Будь то шпана или богема, но никто из тех, кто сделал из литейщика Савенко поэта Лимонова, больше ничему не может его научить, – уверен он. Он считает их всех неудачниками и уже не стесняется говорить об этом им в лицо. В одной из книг о своем детстве, написанной в Париже много лет спустя, Лимонов, со свойственной ему безжалостной прямотой, передает разговор со своей приятельницей, которая ласково и немного грустно посетовала, что его манера делить людей на везунчиков и неудачников – свойство незрелой личности, но что еще хуже, из-за вечного стремления к успеху он никогда не будет счастлив. «Как ты не можешь понять, Эдди, что жизнь может быть прекрасной сама по себе, без славы и внешнего успеха? Что приметой удачной жизни может быть гармоничная любовь, тихие семейные радости?» Нет, Эдди на такое не купится, и этим горд. Жизнь достойная – это жизнь героя, он жаждет, чтобы им восхищались, и убежден, что любой другой критерий: тихая семейная жизнь, простые радости, маленький садик, который возделываешь, вдалеке от чужих глаз, – не что иное, как самооправдание неудачников, та похлебка, которую Лидия ставит перед Кадиком на стол, чтобы он смирно сидел в своей конуре. «Бедный Эдди», – вздохнула подруга. «Это вы бедные, – подумал про себя Эдди. – И я стану таким же, если последую вашему примеру».
«В Москву! В Москву!» – взывали из засасывавшей их провинциальной трясины чеховские три сестры, и через сто лет Эдуард собирается реализовать их мечту. Анну тоже привлекает такая перспектива, хотя она опасается, как бы ее обаятельный молодой негодяй не нашел себе там что-нибудь получше и не бросил ее. Однажды вечером в магазин № 41 явился друг ее бывшего мужа, харьковский художник, давно обосновавшийся в Москве. Брусиловский был элегантен и козырял знакомством со знаменитостями, называя их по именам и даже дружескими кличками. Как забавно описал его Лимонов, этот человек был из тех, кто в провинции рассказывает, что знаком со всей Москвой, а в Москве – что в провинции его знает любая собака. В присутствии гостя Эдуард слегка робеет, ему не по себе, а Анна между тем уговаривает его почитать гостю свои стихи. Тот держится покровительственно и стихи хвалит. «А зачем вам уезжать? – недоумевает он. – Лучше жить в Харькове – подальше от пустой и фальшивой столичной суеты. Тот, кто ловится на эту приманку, несчастный человек. Настоящая жизнь, спокойная и неторопливая, – вот что нужно человеку искусства. Знаете, вам можно позавидовать».
Болтай, болтай языком, фраер дешевый, думает про себя Эдуард.
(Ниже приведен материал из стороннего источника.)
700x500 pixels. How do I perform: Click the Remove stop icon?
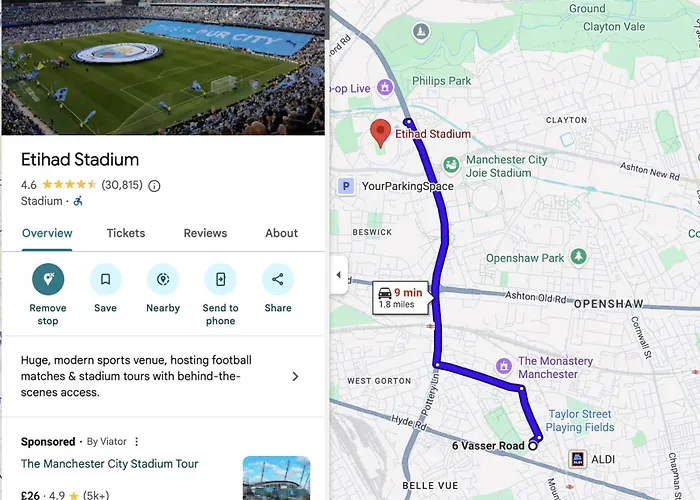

Если Харьков тебе так нравится, почему же ты отсюда слинял? Такие мысли бродят в его голове, пока он почтительно, как воспитанный мальчик, слушает речи московского гостя. Что-что, а прикидываться он умеет. А тот, после неумеренных похвал провинциальной жизни – такой живой, настоящей! – уже переключился на своих друзей-смогистов. «Как, вы не знаете, что такое СМОГ? Да это же Самое Молодое Общество Гениев! И о Губанове не слыхали? Ему всего двадцать, но он известен всей Москве и страшно популярен». И Брусиловский, прикрыв глаза, начинает декламировать стихи молодого гения: «…Не я утону в глазах Кремля, а Кремль утонет в моих глазах…».
«Чертов ублюдок, этот двадцатилетний Губанов, – ярится про себя Эдуард. – Мне скоро двадцать пять, меня уже обставил Бродский, и никто в мире не подозревает о моем существовании. Так больше продолжаться не может».